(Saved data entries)

------------

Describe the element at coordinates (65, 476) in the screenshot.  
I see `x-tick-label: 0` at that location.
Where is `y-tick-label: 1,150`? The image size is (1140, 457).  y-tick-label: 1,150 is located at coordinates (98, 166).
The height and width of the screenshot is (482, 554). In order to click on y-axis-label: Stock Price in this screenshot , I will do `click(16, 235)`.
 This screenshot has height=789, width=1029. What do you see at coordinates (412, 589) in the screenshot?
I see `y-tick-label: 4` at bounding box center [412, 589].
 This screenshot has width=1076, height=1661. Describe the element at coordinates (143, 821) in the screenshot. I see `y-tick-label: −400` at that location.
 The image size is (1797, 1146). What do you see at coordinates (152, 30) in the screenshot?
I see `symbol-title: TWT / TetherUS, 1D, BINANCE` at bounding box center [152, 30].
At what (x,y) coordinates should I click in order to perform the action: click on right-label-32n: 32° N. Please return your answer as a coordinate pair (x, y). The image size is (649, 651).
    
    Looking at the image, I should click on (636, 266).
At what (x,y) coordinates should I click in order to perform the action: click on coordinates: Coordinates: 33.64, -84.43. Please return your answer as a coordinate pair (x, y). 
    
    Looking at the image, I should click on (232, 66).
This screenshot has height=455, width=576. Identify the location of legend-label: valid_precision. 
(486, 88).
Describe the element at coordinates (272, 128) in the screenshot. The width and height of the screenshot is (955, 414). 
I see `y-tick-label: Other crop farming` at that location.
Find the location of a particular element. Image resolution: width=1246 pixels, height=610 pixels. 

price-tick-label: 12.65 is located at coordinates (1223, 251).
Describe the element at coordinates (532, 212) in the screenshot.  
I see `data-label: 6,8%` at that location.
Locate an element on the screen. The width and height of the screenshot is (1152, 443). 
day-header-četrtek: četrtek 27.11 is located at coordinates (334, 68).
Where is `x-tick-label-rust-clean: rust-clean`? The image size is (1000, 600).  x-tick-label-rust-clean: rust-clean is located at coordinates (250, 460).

------------

#### [Instructions for the task]
Repeat all of the records above verbatim, line for line.

#### [Answer to the exercise]
Describe the element at coordinates (65, 476) in the screenshot.  
I see `x-tick-label: 0` at that location.
Where is `y-tick-label: 1,150`? The image size is (1140, 457).  y-tick-label: 1,150 is located at coordinates (98, 166).
The height and width of the screenshot is (482, 554). In order to click on y-axis-label: Stock Price in this screenshot , I will do `click(16, 235)`.
 This screenshot has height=789, width=1029. What do you see at coordinates (412, 589) in the screenshot?
I see `y-tick-label: 4` at bounding box center [412, 589].
 This screenshot has width=1076, height=1661. Describe the element at coordinates (143, 821) in the screenshot. I see `y-tick-label: −400` at that location.
 The image size is (1797, 1146). What do you see at coordinates (152, 30) in the screenshot?
I see `symbol-title: TWT / TetherUS, 1D, BINANCE` at bounding box center [152, 30].
At what (x,y) coordinates should I click in order to perform the action: click on right-label-32n: 32° N. Please return your answer as a coordinate pair (x, y). The image size is (649, 651).
    
    Looking at the image, I should click on (636, 266).
At what (x,y) coordinates should I click in order to perform the action: click on coordinates: Coordinates: 33.64, -84.43. Please return your answer as a coordinate pair (x, y). 
    
    Looking at the image, I should click on (232, 66).
This screenshot has height=455, width=576. Identify the location of legend-label: valid_precision. 
(486, 88).
Describe the element at coordinates (272, 128) in the screenshot. The width and height of the screenshot is (955, 414). 
I see `y-tick-label: Other crop farming` at that location.
Find the location of a particular element. Image resolution: width=1246 pixels, height=610 pixels. 

price-tick-label: 12.65 is located at coordinates (1223, 251).
Describe the element at coordinates (532, 212) in the screenshot.  
I see `data-label: 6,8%` at that location.
Locate an element on the screen. The width and height of the screenshot is (1152, 443). 
day-header-četrtek: četrtek 27.11 is located at coordinates (334, 68).
Where is `x-tick-label-rust-clean: rust-clean`? The image size is (1000, 600).  x-tick-label-rust-clean: rust-clean is located at coordinates (250, 460).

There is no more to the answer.